Line Empire Codeforces

We are given $N$ cities on an integer number line at positions $0<x_1<x_2<...<x_N$, where our capital is initially at position 0. Initially only the capital is conquered. We can make the following moves:

1. Move the capital at $x_i$ to any conquered city at $x_j$ for a price of $a\cdot |x_i-x_j|$,
2. Conquer an unconquered city at position $x_j$ where our capital is at $x_i$ for a price of $b\cdot |x_i-x_j|$ so long as all cities on path between capital and unconquered city are conquered already.

We are looking for the minimum price to conquer all cities. First let's make some observations:

• We are forced to conquer the cities in the order $x_1, x_2, ..., x_N$ because of the condition that all cities on the path from the capital to the unconquered city must be already conquered.
• The first move must be to conquer $x_1$.
• We never want to move the capital left.

Let's play with a scenario.

0 -- X1 -- X2 -- X3 -- X4

Suppose the sequence of moves which minimises the price payed ends with the capital at $X3$. Then, we must pay price $a\cdot X3$ for capital movement. Since the price function is linear, the moments  when we move the capital do not affect the cost payed for capital movement, i.e. if we move the capital from $0$ to $X1$, then to $X3$, this costs the same as moving the capital straight to $X3$ from $0$.
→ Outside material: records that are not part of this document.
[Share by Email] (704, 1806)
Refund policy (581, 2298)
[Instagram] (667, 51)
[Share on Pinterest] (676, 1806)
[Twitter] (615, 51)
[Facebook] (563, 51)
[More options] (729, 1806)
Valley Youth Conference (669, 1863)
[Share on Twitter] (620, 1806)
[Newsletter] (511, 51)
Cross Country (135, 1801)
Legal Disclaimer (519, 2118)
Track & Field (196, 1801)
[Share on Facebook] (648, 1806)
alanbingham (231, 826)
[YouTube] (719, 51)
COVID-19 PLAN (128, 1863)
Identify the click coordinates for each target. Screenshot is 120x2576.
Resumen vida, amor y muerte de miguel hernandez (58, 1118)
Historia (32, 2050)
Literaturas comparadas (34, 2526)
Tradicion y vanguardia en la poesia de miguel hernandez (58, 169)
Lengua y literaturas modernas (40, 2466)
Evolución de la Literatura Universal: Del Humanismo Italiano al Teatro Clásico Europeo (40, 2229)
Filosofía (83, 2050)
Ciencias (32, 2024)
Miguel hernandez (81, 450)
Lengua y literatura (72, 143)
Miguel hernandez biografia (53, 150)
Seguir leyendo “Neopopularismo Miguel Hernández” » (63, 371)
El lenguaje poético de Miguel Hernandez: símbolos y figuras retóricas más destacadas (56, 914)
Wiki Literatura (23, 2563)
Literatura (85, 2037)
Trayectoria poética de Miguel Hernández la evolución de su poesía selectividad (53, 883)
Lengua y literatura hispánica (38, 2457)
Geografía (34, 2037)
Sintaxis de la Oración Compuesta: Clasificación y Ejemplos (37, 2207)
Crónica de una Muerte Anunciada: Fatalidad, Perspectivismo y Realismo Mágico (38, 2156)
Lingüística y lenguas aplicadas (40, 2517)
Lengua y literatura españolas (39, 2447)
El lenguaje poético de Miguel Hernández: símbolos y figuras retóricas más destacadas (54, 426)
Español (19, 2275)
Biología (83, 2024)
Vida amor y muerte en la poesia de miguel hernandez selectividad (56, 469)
However, since having the capital closer to the right reduces the cost payed for conquering, we always want to move the capital right as soon as we can. Pictorially this is because if we do the conquering first we pay prices as follows

0 -- X1 -- X2 -- X3 -- X4

-------->

-------------->

--------------------->

----------------------------->

********************

Here --> is the conquering cost between the neighboring cities and *** is the capital moving cost. However, if we move the capital as soon as we can, then we have

0 -- X1 -- X2 -- X3 -- X4

------->

******

            ----->

            ******

                     ------>

                     *******

                                ------>

So, as already established the capital moving cost is the same, however, the conquering cost is much less, since we do not repeat the costs as in the first picture. In general, if the capital ends up at $X_i$, the total price payed is therefore 

$$X_i\cdot (a+b) + b\cdot\sum_{j=i+1}^{N}{X_j-X_i}=X_i\cdot (a+b)+b\cdot(S_{N}-S_{i}-(n-i)\cdot X_i)$$

We can precompute prefix sums $S_{i}$ on $X$ in $O(N)$ so that this value is computable in $O(1)$ for any $i$.

We are missing a detail: how do we know where the capital ends up at the end of a sequence of moves which minimises the price? Well we can just try every possible $0\leq i\leq N$ and keep whichever achieves the minimum price.